*EXERCISE BRIEF*. If a line in the data below holds the word "agent", copy it.

Collected data:
=======

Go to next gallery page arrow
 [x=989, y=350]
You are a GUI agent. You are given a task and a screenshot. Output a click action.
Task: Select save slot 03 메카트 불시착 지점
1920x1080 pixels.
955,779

=======

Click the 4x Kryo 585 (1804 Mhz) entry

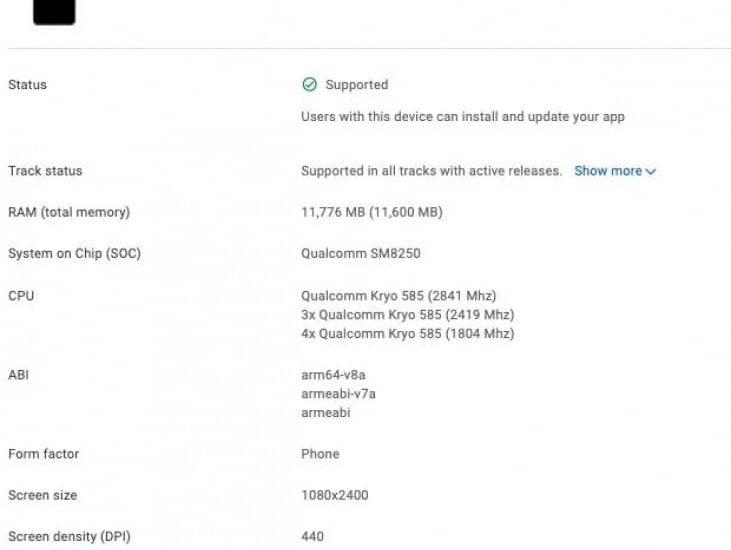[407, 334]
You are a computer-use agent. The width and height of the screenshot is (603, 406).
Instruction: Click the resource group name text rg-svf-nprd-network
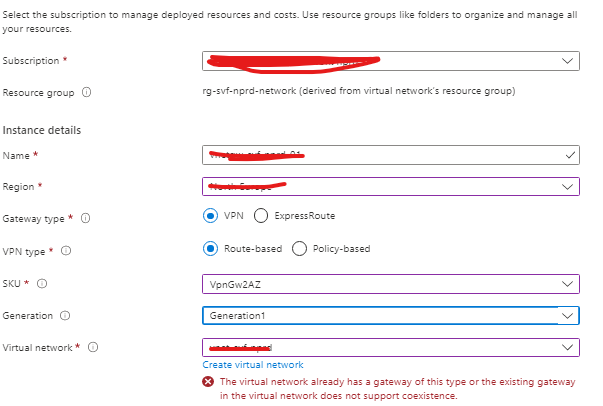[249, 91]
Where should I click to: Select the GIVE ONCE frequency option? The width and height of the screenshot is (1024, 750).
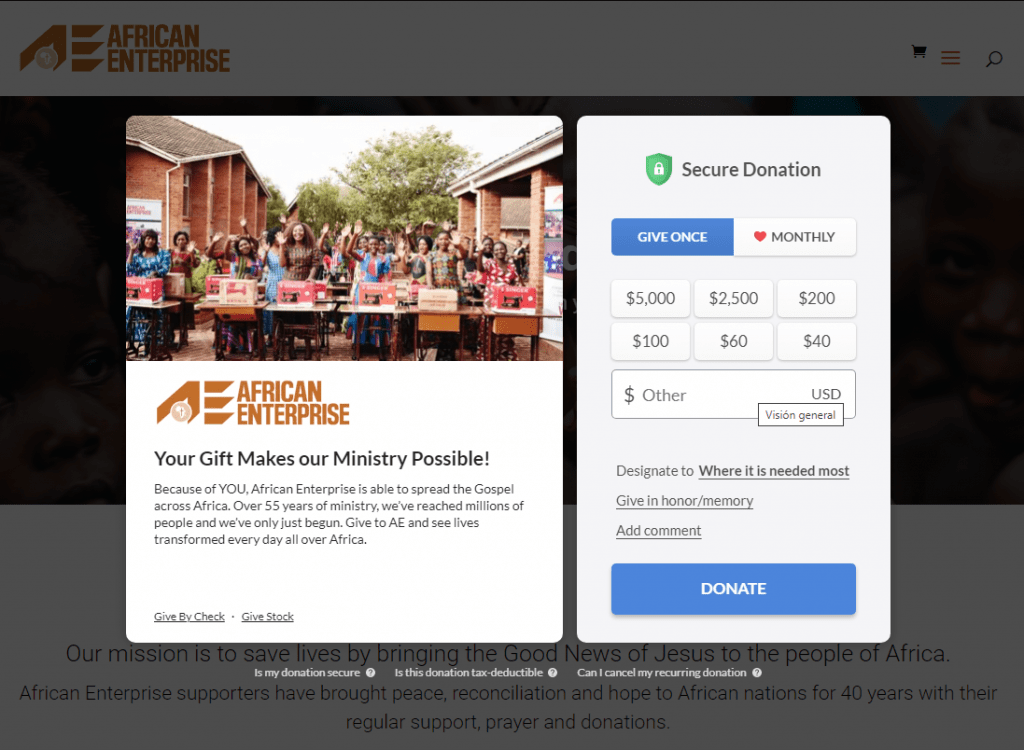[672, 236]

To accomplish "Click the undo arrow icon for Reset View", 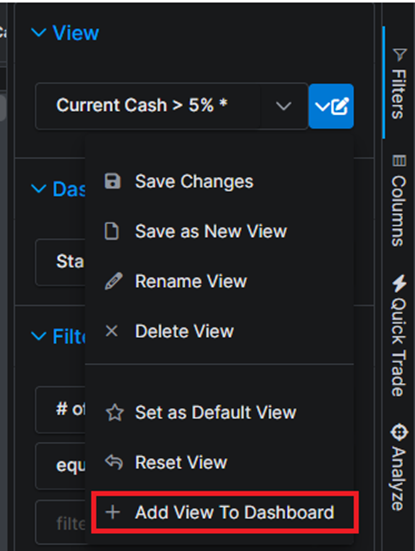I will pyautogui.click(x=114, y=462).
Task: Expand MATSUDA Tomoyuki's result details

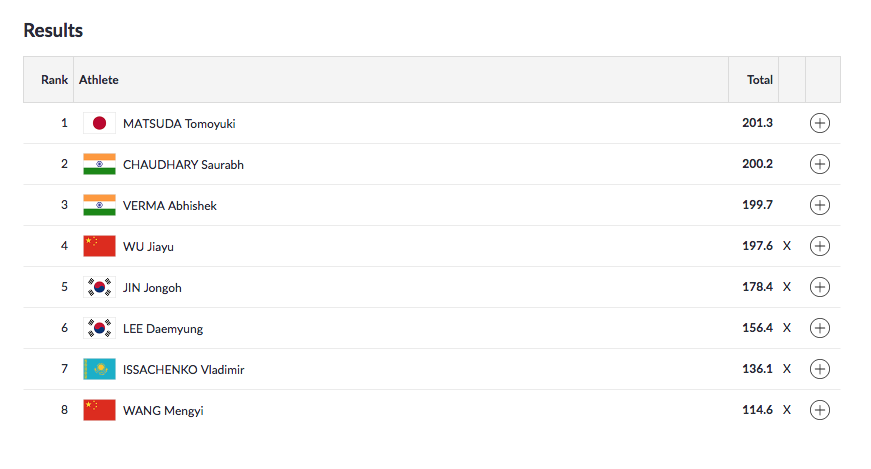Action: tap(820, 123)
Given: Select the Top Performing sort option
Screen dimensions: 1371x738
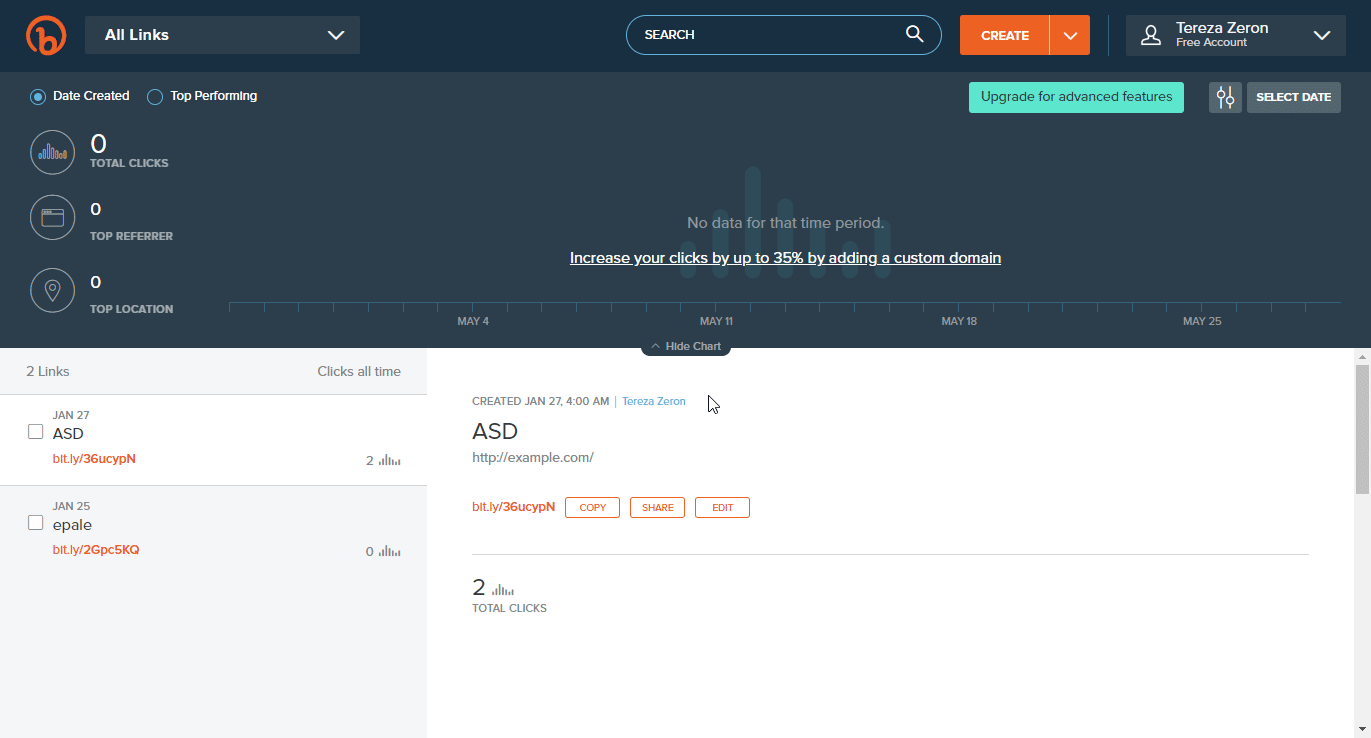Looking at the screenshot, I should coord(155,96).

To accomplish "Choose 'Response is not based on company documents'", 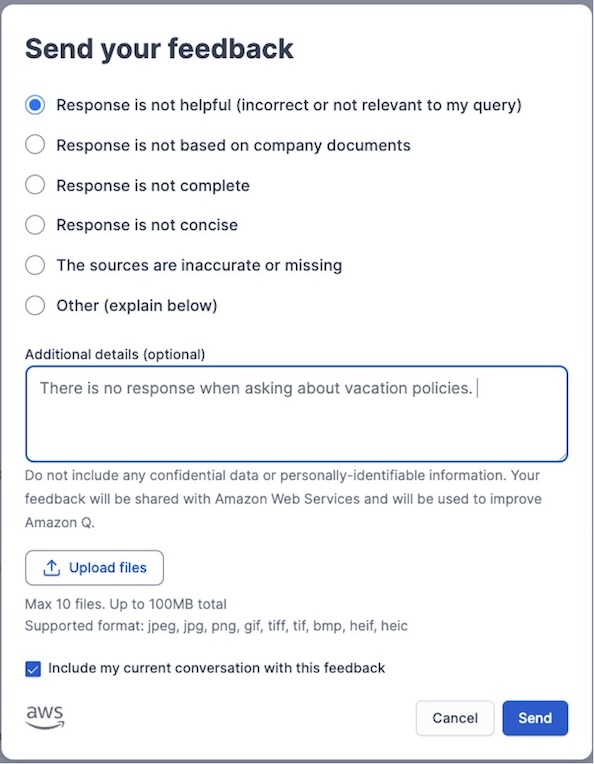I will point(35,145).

=======

*TASK RESPONSE*.
You are a GUI agent. You are given a task and a screenshot. Output a click action.
You are a computer-use agent. The width and height of the screenshot is (603, 406).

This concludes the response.